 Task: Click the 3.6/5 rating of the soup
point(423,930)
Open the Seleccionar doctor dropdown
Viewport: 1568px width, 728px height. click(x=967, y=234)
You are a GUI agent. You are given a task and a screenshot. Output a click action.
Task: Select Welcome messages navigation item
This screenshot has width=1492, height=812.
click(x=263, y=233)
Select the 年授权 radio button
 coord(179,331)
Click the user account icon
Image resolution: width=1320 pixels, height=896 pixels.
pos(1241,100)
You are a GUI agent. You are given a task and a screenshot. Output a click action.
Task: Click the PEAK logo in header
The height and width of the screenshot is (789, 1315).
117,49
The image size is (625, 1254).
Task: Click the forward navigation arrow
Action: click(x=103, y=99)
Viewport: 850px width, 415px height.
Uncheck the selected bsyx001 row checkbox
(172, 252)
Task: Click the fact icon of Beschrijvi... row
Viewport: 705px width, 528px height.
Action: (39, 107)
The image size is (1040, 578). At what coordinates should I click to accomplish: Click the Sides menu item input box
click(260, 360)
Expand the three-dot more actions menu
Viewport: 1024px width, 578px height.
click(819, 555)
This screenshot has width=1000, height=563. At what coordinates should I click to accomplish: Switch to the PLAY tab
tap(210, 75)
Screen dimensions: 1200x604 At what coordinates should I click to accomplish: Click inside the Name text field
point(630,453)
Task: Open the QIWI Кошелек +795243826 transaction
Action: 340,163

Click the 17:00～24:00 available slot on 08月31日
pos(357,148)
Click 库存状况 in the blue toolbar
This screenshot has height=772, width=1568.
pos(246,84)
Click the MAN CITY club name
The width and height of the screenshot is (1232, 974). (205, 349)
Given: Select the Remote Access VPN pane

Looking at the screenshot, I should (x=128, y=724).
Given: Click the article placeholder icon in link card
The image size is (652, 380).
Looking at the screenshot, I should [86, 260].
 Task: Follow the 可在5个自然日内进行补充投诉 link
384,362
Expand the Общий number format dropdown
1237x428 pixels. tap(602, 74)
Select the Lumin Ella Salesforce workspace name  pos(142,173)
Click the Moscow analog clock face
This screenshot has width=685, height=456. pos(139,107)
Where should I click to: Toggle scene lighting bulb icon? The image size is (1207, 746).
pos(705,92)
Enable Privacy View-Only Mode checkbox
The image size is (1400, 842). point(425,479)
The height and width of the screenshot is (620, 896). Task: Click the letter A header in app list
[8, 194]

....

_Your assignment_:
Return the entries above unchanged, starting at the first line and stopping after the line with "Task: Click the PEAK logo in header".

_Response to the task_:
 Task: Click the 3.6/5 rating of the soup
point(423,930)
Open the Seleccionar doctor dropdown
Viewport: 1568px width, 728px height. click(x=967, y=234)
You are a GUI agent. You are given a task and a screenshot. Output a click action.
Task: Select Welcome messages navigation item
This screenshot has width=1492, height=812.
click(x=263, y=233)
Select the 年授权 radio button
 coord(179,331)
Click the user account icon
Image resolution: width=1320 pixels, height=896 pixels.
pos(1241,100)
You are a GUI agent. You are given a task and a screenshot. Output a click action.
Task: Click the PEAK logo in header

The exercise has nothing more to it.